In the case of Novartis AG and Another v Ranbaxy (Malaysia) Sdn. Bhd.  2 SLR 117, the plaintiff was the proprietor of a Singapore patent and the defendant sought to import a pharmaceutical product which related to the plaintiff’s patent. Under the Singapore Medicines Act, the defendant’s had a duty to inform the Plaintiff of their applications for import licenses.
On receiving the information, plaintiff commenced an action to declare that the import licenses if granted and the products imported and marketed in Singapore would infringe their patent. The defendant counterclaimed that the patent was invalid as it had been anticipated by the prior art. Subsequently, the plaintiffs took out an application to amend their patent claims to enhance clarity, to highlight the inventive contributions of the patent and to reduce the number of claims, as well as to further distinguish the claims in the patent from the prior art cited by the defendant.

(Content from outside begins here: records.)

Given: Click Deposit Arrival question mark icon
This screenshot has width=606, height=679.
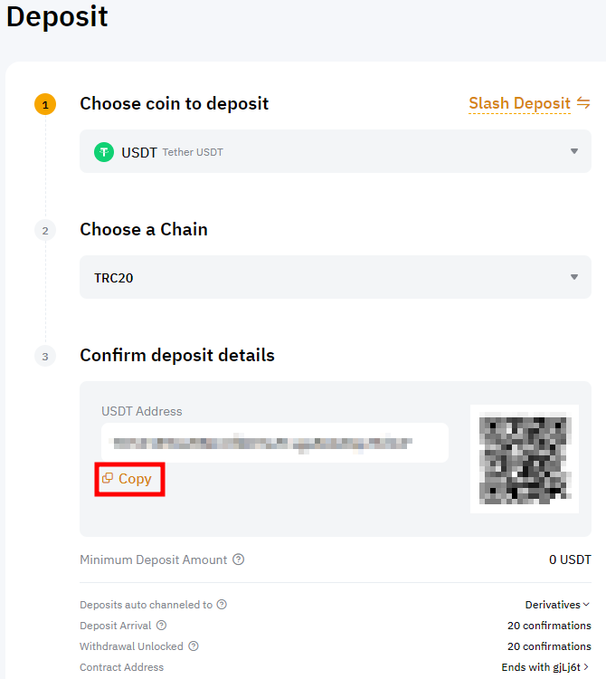Looking at the screenshot, I should pos(161,626).
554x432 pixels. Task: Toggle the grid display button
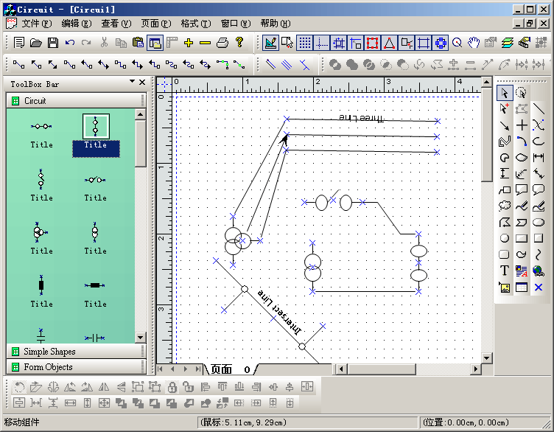[x=304, y=43]
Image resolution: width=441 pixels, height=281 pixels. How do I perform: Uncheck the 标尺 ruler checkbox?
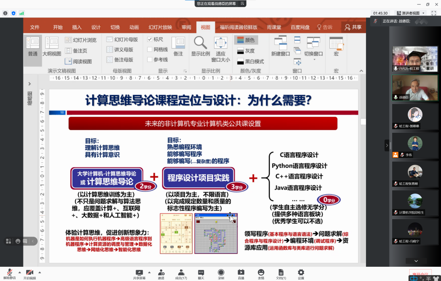tap(150, 39)
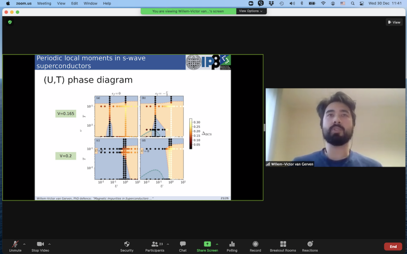The image size is (407, 254).
Task: Toggle Stop Video camera button
Action: pos(40,244)
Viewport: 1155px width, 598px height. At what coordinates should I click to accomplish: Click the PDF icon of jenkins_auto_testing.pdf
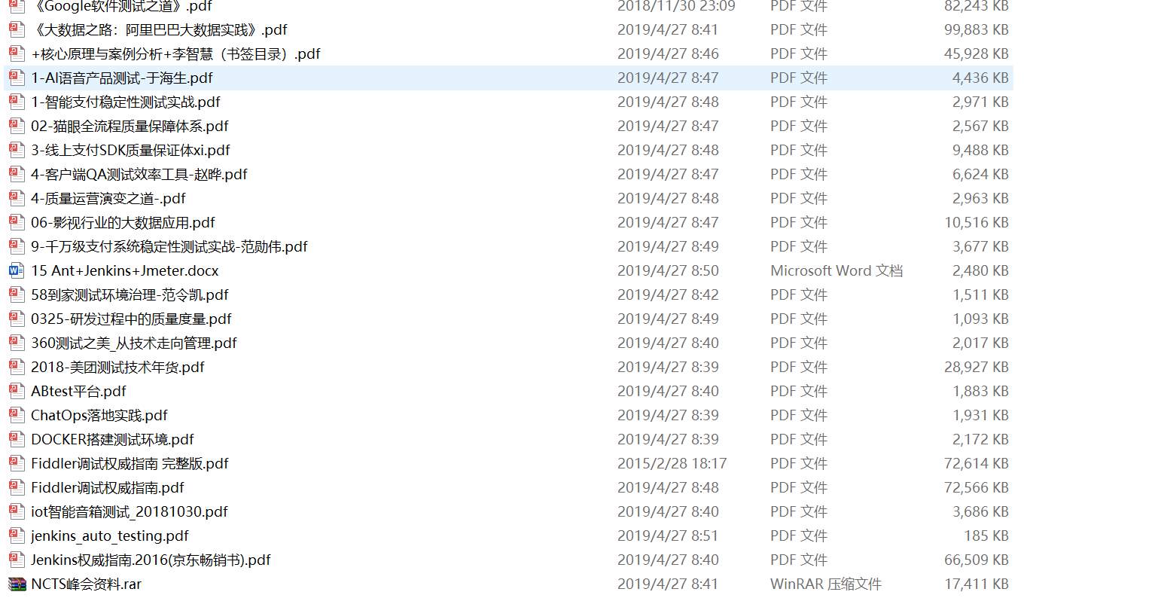click(x=17, y=535)
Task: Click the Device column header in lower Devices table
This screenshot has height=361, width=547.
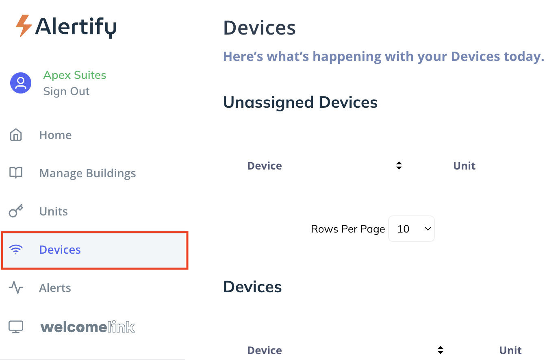Action: point(265,350)
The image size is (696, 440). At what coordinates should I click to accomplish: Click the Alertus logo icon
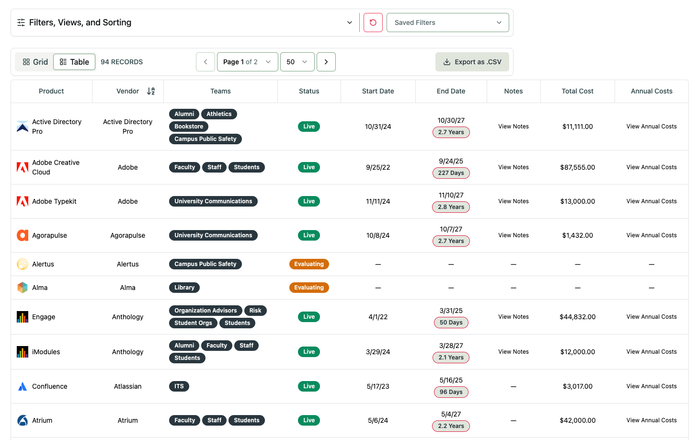point(22,264)
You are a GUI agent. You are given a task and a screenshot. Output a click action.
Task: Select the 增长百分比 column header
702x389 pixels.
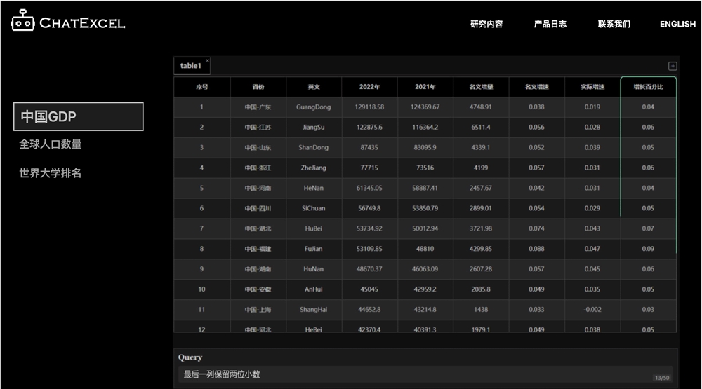click(x=648, y=88)
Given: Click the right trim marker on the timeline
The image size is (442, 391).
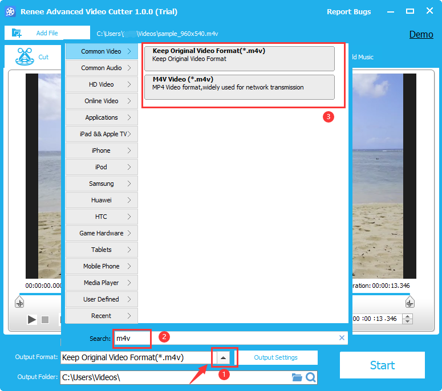Looking at the screenshot, I should coord(409,302).
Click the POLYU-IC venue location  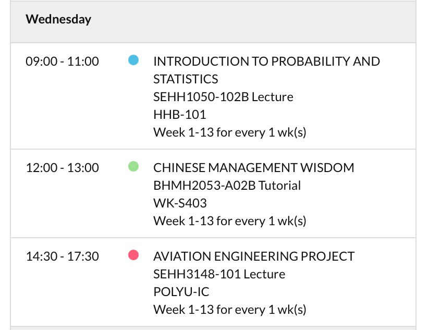pos(181,292)
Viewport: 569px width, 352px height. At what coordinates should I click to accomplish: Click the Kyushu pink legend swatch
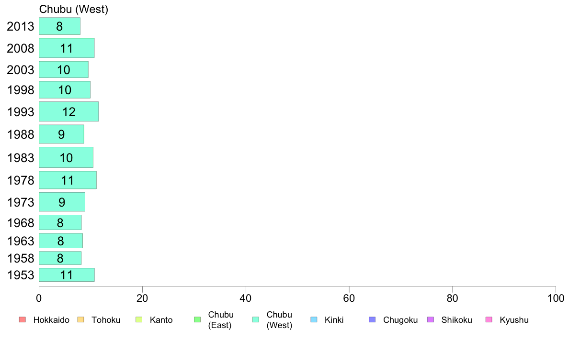tap(489, 319)
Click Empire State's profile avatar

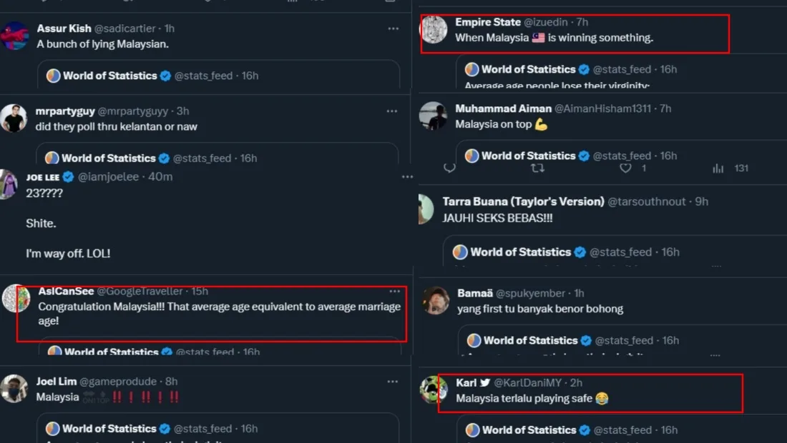pos(434,29)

The Court had to decide if the plaintiff’s intended amendments would result in the specification disclosing any additional matter. The threefold test as laid down in Bonzel (T) v Intervention Limited (No. 3)  RPC 553 was adopted. Firstly, to ascertain through the eyes of the skilled addressee what is disclosed, both explicitly and implicitly in the application. Secondly, to do the same in respect of the patent as granted and thirdly to compare the two disclosures and decide whether any subject matter relevant to the invention has been added whether by deletion or addition. The comparison is strict in the sense that subject matter will be added unless such matter is clearly and unambiguously disclosed in the application either explicitly or implicitly. On the facts, the Court held that the intended amendments would lead to a narrowing, not expanding, of the scope of the patent and would not add matter to the patent specifications.

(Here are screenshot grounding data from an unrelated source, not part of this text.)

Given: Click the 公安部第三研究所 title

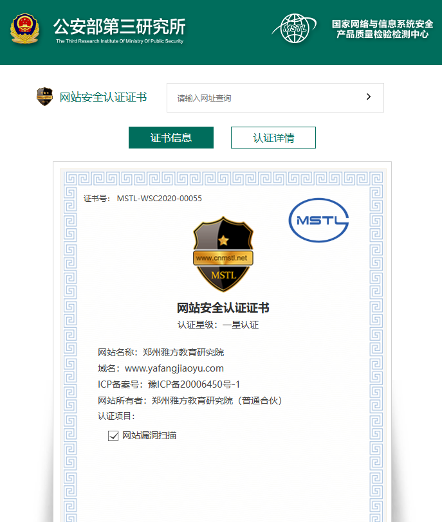Looking at the screenshot, I should click(x=119, y=26).
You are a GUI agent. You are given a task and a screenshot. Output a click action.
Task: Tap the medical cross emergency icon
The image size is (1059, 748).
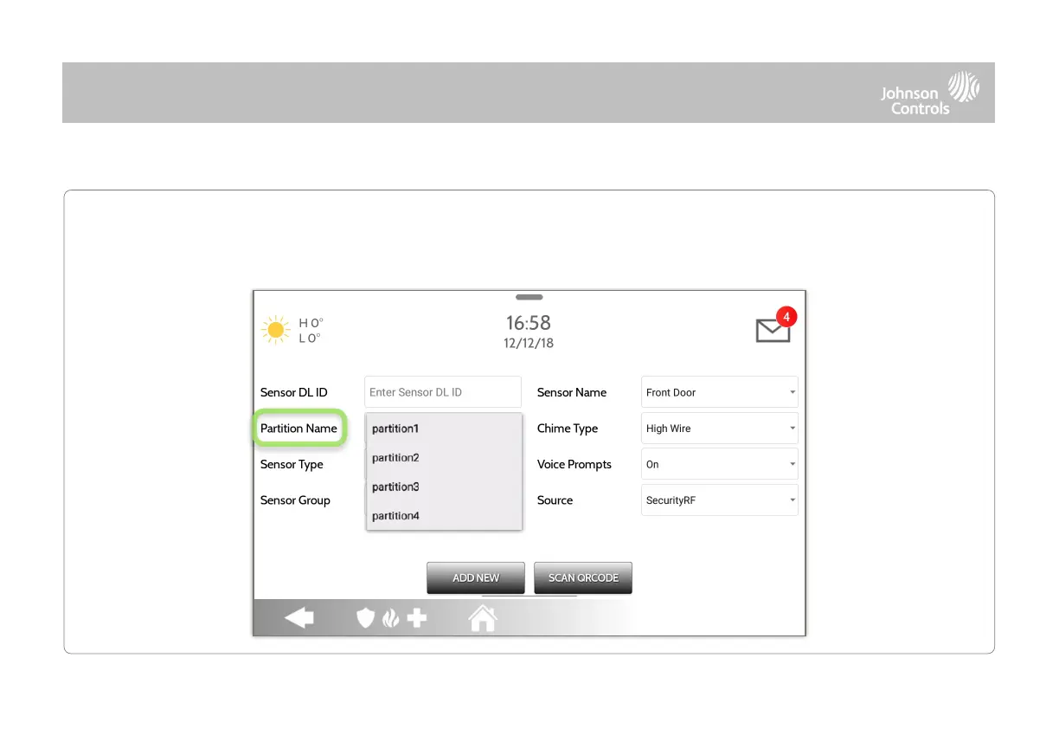417,618
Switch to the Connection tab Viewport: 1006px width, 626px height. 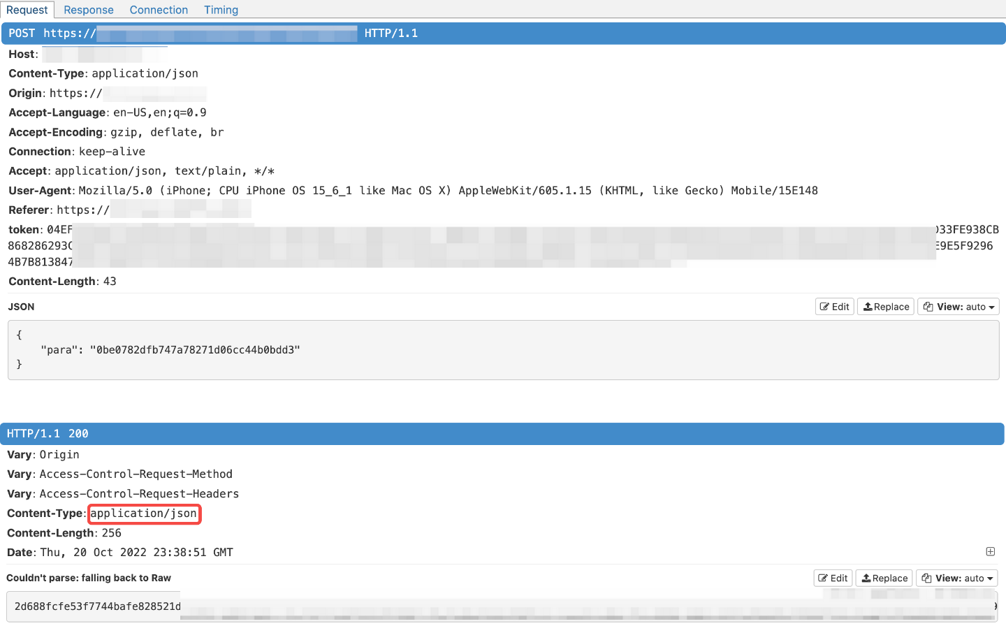[159, 10]
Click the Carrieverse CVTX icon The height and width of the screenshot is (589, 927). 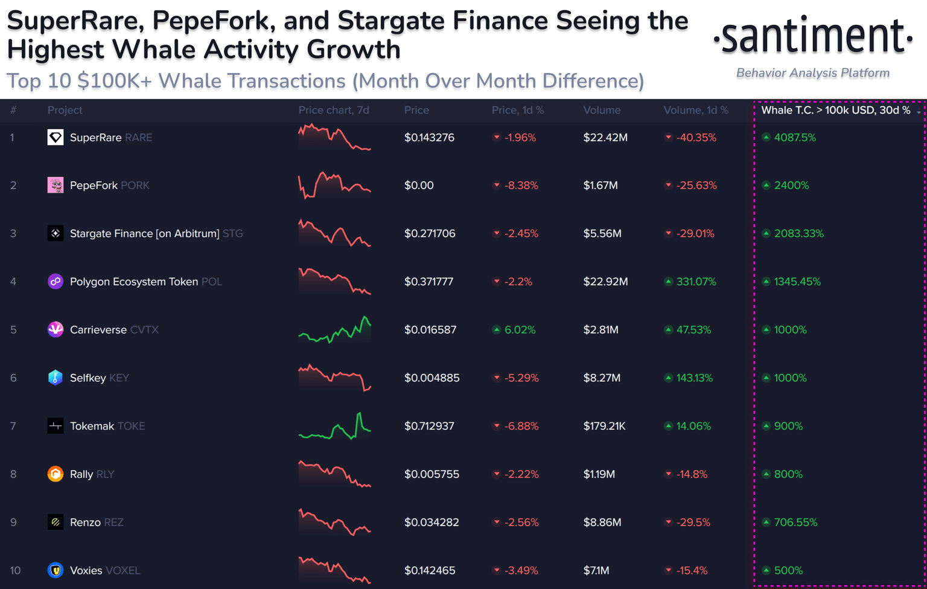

The Court also said that a patentee must act without undue delay in applying to amend the patent claims upon discovering relevant prior art. In determining whether the Court ought to exercise its discretion against the grant of leave to amend on ground of undue delay, reference was made to Matbro Limited v Michigan (Great Britain) Limited  RPC 823 “… mere delay is not, of itself, necessarily sufficient to justify refusal of amendment. There must have been or be likely to be some detriment to the respondents or to the general public caused by such delay before it can be an effective bar to relief”. On the facts, the Court held that there was no undue delay on part of the plaintiff in applying for the amendment although they were aware of prior art cited in proceedings before the European Patent Office in 2006 and 2009 since they had thought that the prior art was not relevant.